▶ _Work request_
If a line below includes the string "icon", copy it.

Data listing START

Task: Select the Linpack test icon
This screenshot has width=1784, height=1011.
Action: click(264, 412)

Data listing END
Data listing START

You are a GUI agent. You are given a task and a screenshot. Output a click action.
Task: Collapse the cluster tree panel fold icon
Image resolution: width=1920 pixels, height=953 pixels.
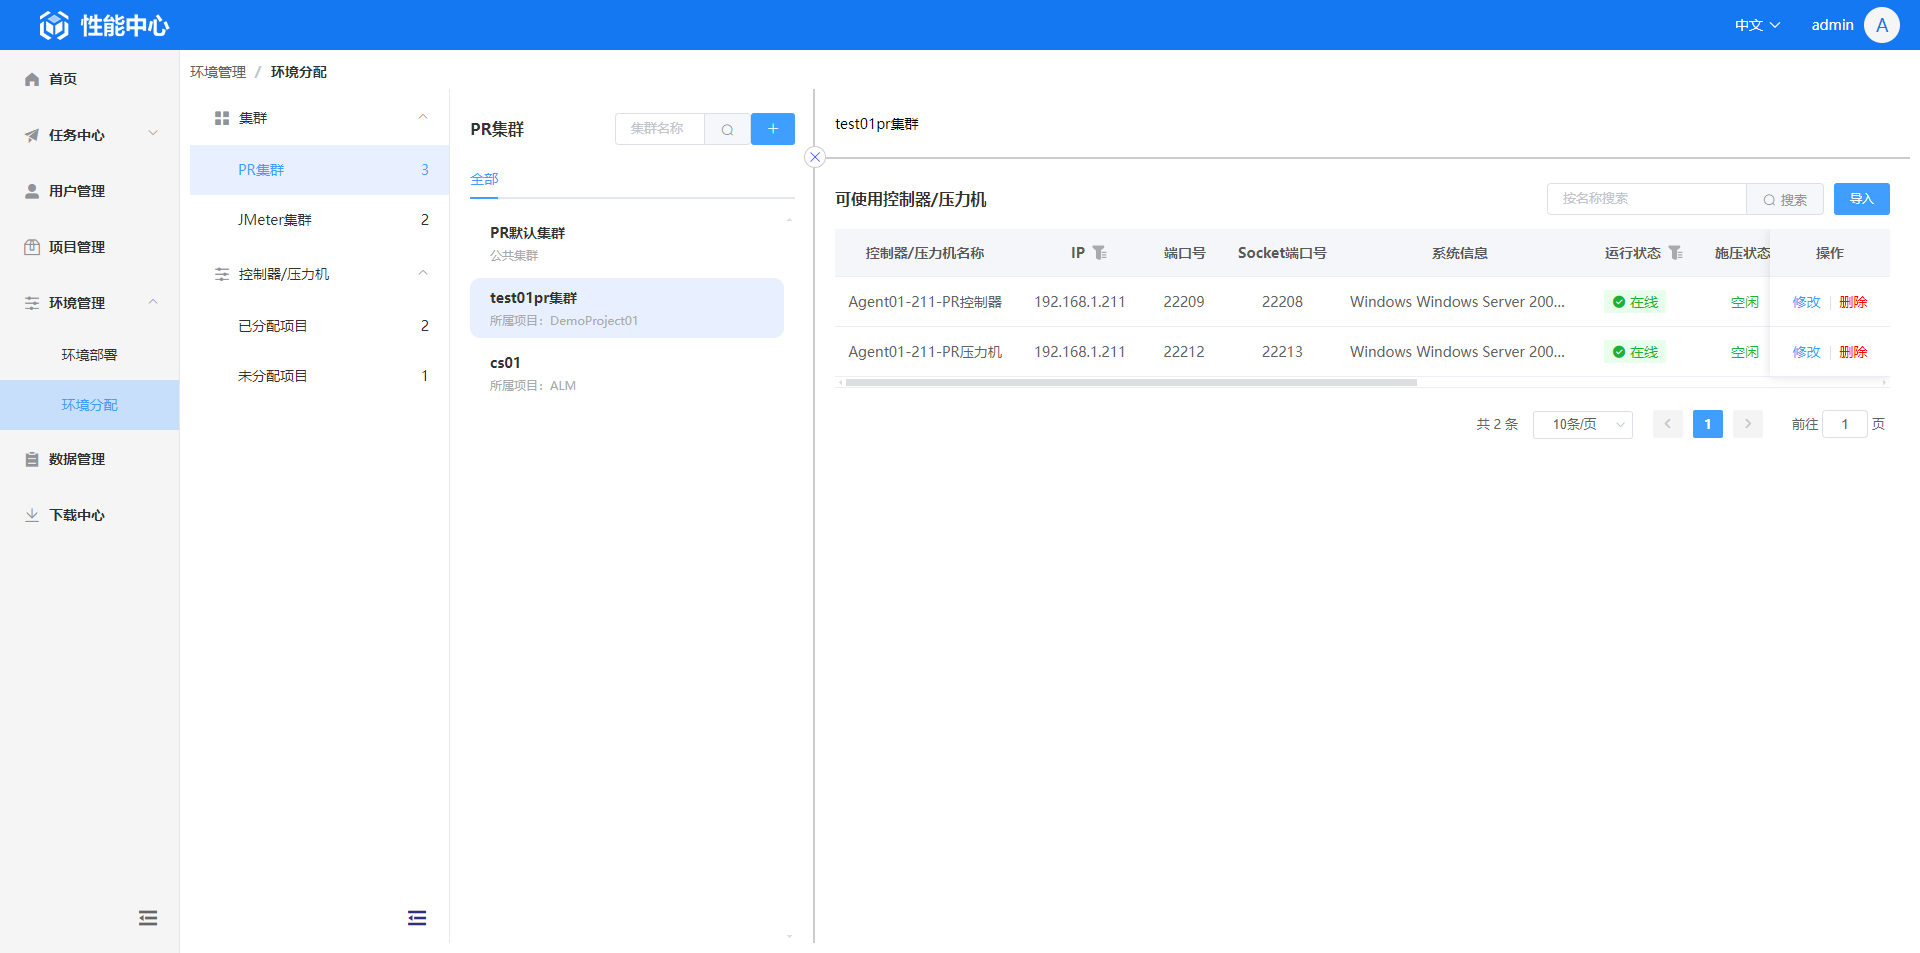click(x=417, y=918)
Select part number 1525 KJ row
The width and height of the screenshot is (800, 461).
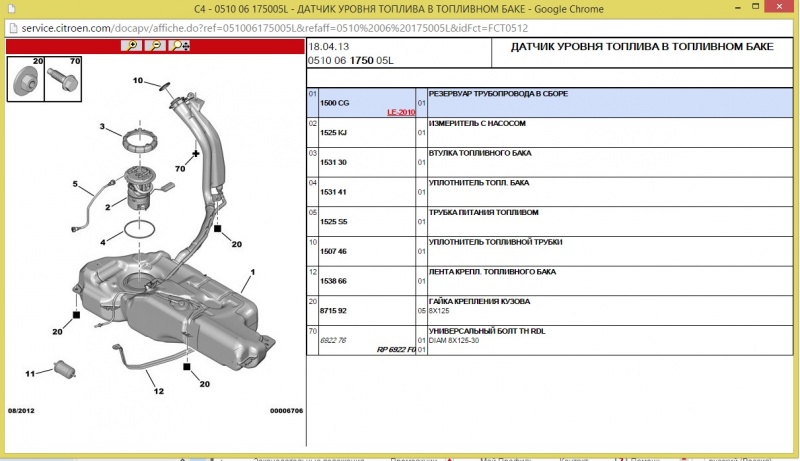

Data listing END

▶ _Answer to the exercise_
Task: Select the Linpack test icon
Task: Collapse the cluster tree panel fold icon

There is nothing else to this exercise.